WORK TASK
In the material below, find the line with "You are a computer-use" and the line with "Instruction: Go to previous month before sep", then output those two lines and every line between them, exactly.

GIVEN DATA Start Marker

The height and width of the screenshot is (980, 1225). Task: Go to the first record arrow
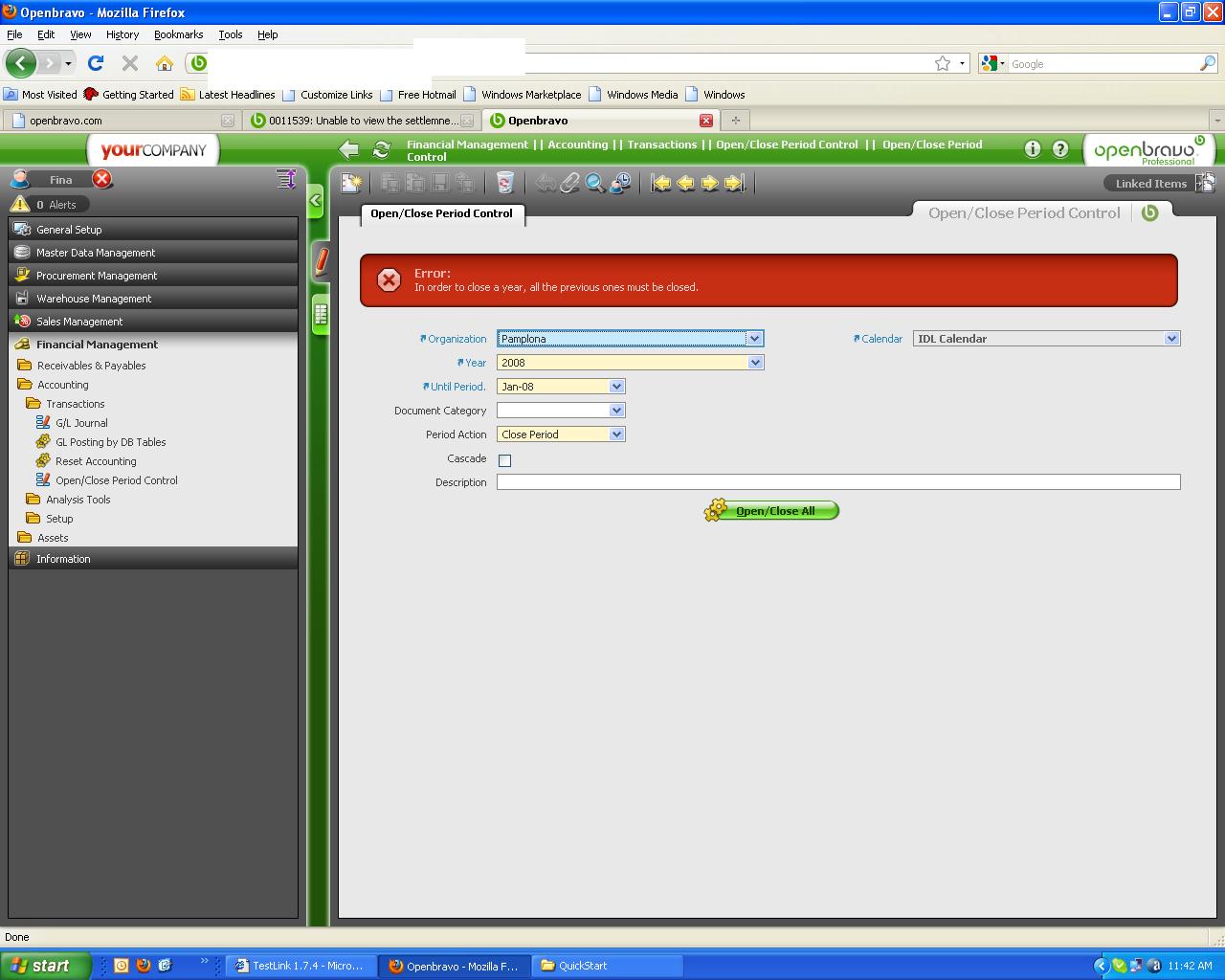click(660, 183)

GIVEN DATA End Marker
GIVEN DATA Start Marker

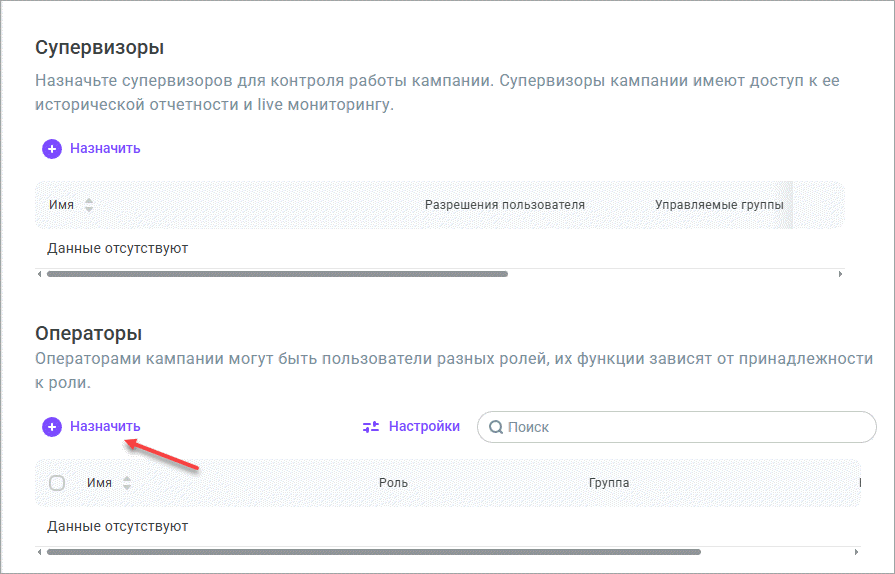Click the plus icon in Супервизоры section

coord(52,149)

GIVEN DATA End Marker
GIVEN DATA Start Marker

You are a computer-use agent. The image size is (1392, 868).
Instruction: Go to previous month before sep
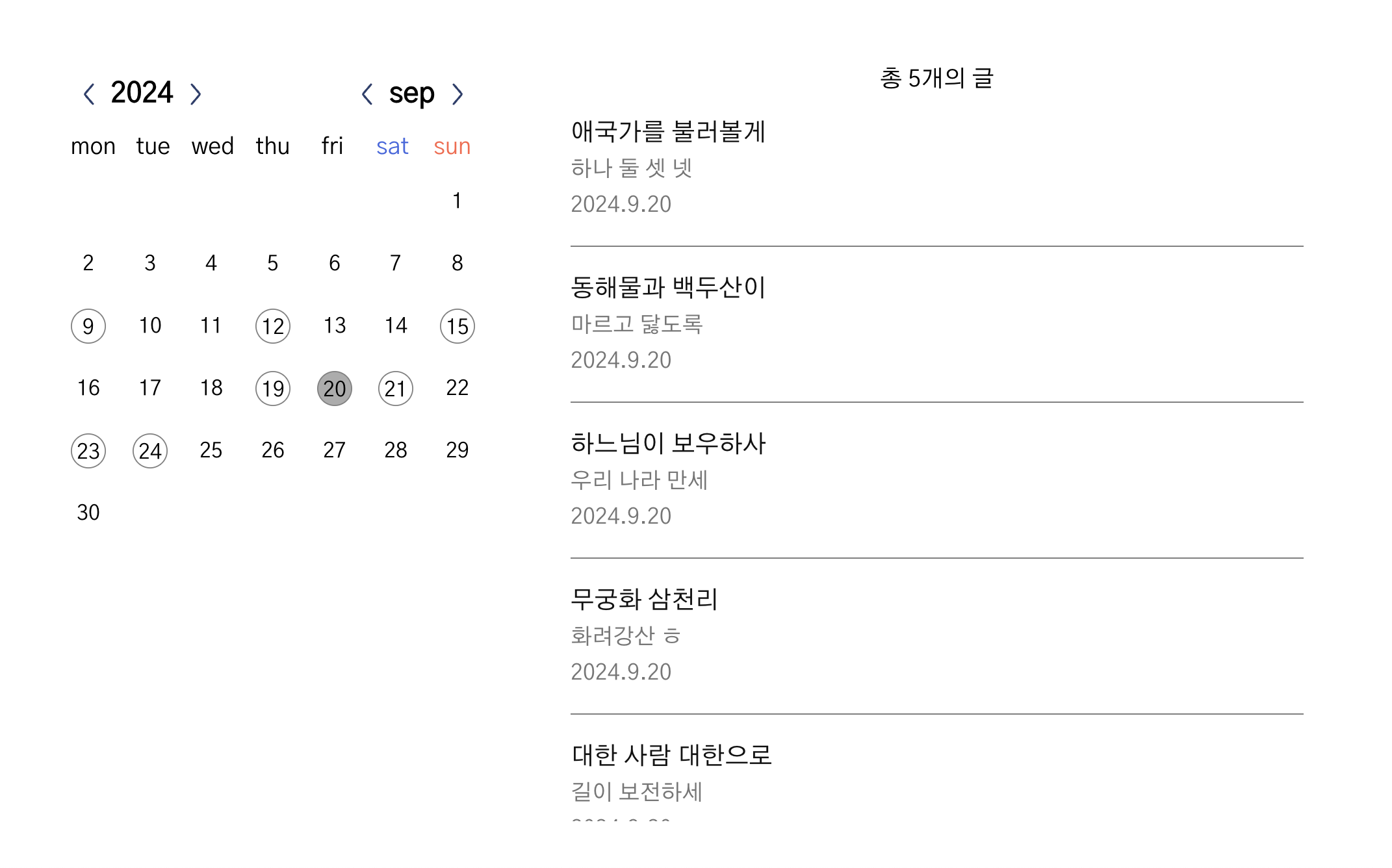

GIVEN DATA End Marker

ANSWER
You are a computer-use agent. The image size is (1392, 868).
Instruction: Go to previous month before sep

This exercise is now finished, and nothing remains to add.